[START Dataset entries]

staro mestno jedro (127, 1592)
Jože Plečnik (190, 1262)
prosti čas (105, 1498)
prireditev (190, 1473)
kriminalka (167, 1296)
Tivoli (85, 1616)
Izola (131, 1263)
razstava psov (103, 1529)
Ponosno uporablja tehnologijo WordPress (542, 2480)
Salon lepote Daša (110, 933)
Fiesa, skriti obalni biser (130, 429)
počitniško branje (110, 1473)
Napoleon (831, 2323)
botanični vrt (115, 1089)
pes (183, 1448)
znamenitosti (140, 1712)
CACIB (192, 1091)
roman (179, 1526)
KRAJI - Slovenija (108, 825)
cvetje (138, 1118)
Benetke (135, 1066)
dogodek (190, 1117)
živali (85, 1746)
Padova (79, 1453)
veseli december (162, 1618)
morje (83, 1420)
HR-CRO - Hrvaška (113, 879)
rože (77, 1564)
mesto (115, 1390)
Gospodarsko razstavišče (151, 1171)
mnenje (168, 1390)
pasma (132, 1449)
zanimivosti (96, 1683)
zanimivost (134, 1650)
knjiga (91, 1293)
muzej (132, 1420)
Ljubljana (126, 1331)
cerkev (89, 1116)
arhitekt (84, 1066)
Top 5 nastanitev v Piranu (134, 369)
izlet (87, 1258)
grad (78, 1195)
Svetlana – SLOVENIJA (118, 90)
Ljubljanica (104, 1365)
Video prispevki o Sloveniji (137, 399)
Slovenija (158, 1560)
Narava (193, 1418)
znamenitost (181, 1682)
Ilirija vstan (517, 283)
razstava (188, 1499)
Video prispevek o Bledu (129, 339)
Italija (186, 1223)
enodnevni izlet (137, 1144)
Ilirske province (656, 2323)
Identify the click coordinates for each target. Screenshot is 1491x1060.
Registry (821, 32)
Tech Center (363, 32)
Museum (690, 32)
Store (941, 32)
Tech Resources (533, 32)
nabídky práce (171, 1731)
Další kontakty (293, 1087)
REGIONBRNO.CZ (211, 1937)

[END Dataset entries]

• _Task details_:
Write out the lines from the one containing "HR-CRO - Hrvaška (113, 879)" through the one containing "razstava (188, 1499)", exactly as they stand in the records above.

• _Exercise solution_:
HR-CRO - Hrvaška (113, 879)
rože (77, 1564)
mesto (115, 1390)
Gospodarsko razstavišče (151, 1171)
mnenje (168, 1390)
pasma (132, 1449)
zanimivosti (96, 1683)
zanimivost (134, 1650)
knjiga (91, 1293)
muzej (132, 1420)
Ljubljana (126, 1331)
cerkev (89, 1116)
arhitekt (84, 1066)
Top 5 nastanitev v Piranu (134, 369)
izlet (87, 1258)
grad (78, 1195)
Svetlana – SLOVENIJA (118, 90)
Ljubljanica (104, 1365)
Video prispevki o Sloveniji (137, 399)
Slovenija (158, 1560)
Narava (193, 1418)
znamenitost (181, 1682)
Ilirija vstan (517, 283)
razstava (188, 1499)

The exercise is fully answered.